== Texto proporcionado
Todo ello sin contar que en Alfredo aparecen también todos los recursos que forman lo histórico según las nunca proclamadas reglas románticas: el tiempo remoto de la acción (siglo XII), un lugar que sea cruce de culturas y de misterios (el sur de Italia), las pasiones exageradas (el supuesto incesto de Alfredo y Berta), lo misterioso (la desaparición del padre del protagonista quince años antes), lo satánico (el personaje del Griego) y hasta la presencia de la sombra y voz de un muerto (las de Jorge, asesinado por Alfredo). Sin contar que cada acto, según la conocida costumbre editorial romántica, tiene un título propio: «El presentimiento», «La pasión», «El remordimiento», «La confusión» y «El crimen». Pero hay que añadir que en nuestro drama todos estos elementos no se presentan como desearía la reseña, es decir esparcidos de manera sobrecogedora a lo largo de una fábula llena de movimiento, sino en un lienzo de diálogos y monólogos en el que la acción no tiene sino la función de marco. En este sentido, por ejemplo, ese inquietante personaje que es El Griego no puede interpretarse sólo como personificación del «diablo», como subraya el periodista, sino como un doble de Alfredo, o la proyección de su parte mala, del mismo modo que el regreso del padre Ricardo es la concreción de su parte buena. Igualmente la sombra de Jorge -que sólo ven Alfredo, Berta y El Griego (III, 11)- no puede interpretarse ingenuamente como la aparición de un muerto resucitado, sino una referencia a la sombra de Banco en el Macbeth de Shakespeare.280 Y la voz del muerto que atormenta a Alfredo no supone una vuelta «al siglo de los duendes, brujas y almas en pena»,281 sino la introducción del sentido de culpa de una manera casi psicoanalítica, tanto es así que el mismo autor define esas apariciones como «fantasmas que él mismo se crea» (III, 10).

Pero vamos a ver ahora cómo concretamente realiza Pacheco esta contaminación o evolución de un género a otro. Para efectuar nuestro análisis seguiremos el tratamiento en el drama de las tres unidades seudo-aristotélicas.

Unidad de lugar.

Como ya había planteado la comedia sentimental o lastimosa y se concretará en la mayoría de las obras románticas posteriores a Alfredo, Pacheco introduce en su drama dos diferentes geografías: una física y otra sentimental o interior.
====
◆ Ejercicios para resolver ◆
1: Responde estas preguntas con lo que dice el texto sobre Alfredo:
(a) ¿En qué siglo pasa la acción?
(b) ¿Cómo se llama el tercer acto?
(c) ¿Quién mató a Jorge?
2: Escribe los títulos de todos los actos que nombra el texto sobre Alfredo.
3: Pasa al inglés esta oración del texto sobre Alfredo: «Para efectuar nuestro análisis seguiremos el tratamiento en el drama de las tres unidades seudo-aristotélicas.»
Para esto no hacen falta los datos.
== Datos proporcionados
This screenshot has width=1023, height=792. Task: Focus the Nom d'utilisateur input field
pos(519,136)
====
== Datos proporcionados
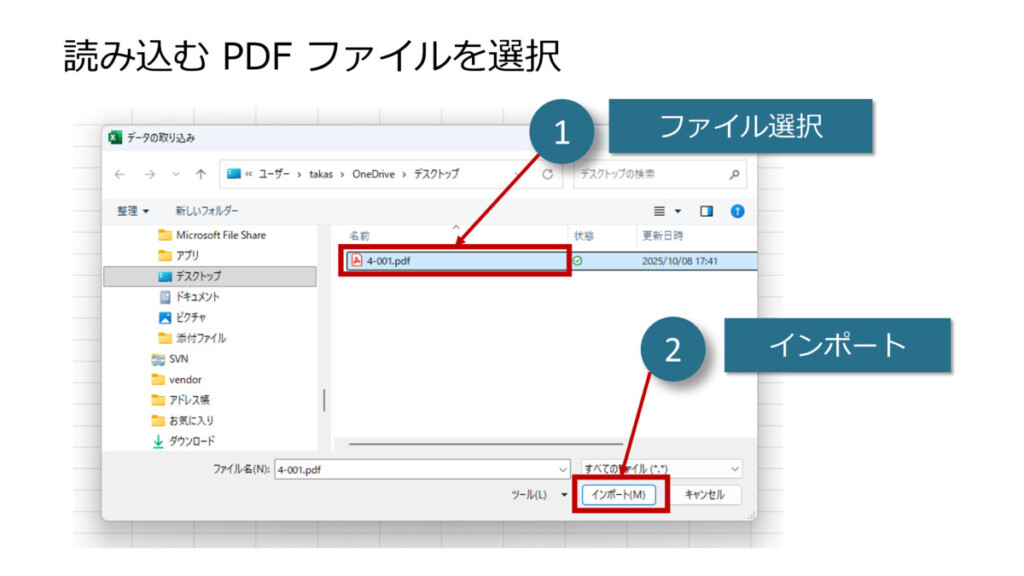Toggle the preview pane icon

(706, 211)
====
◆ Respuestas ◆
1:
(a) En el siglo XII.
(b) «El remordimiento».
(c) Alfredo.

2: «El presentimiento», «La pasión», «El remordimiento», «La confusión» y «El crimen».

3: To carry out our analysis, we will follow the treatment of the three pseudo-Aristotelian unities in the drama.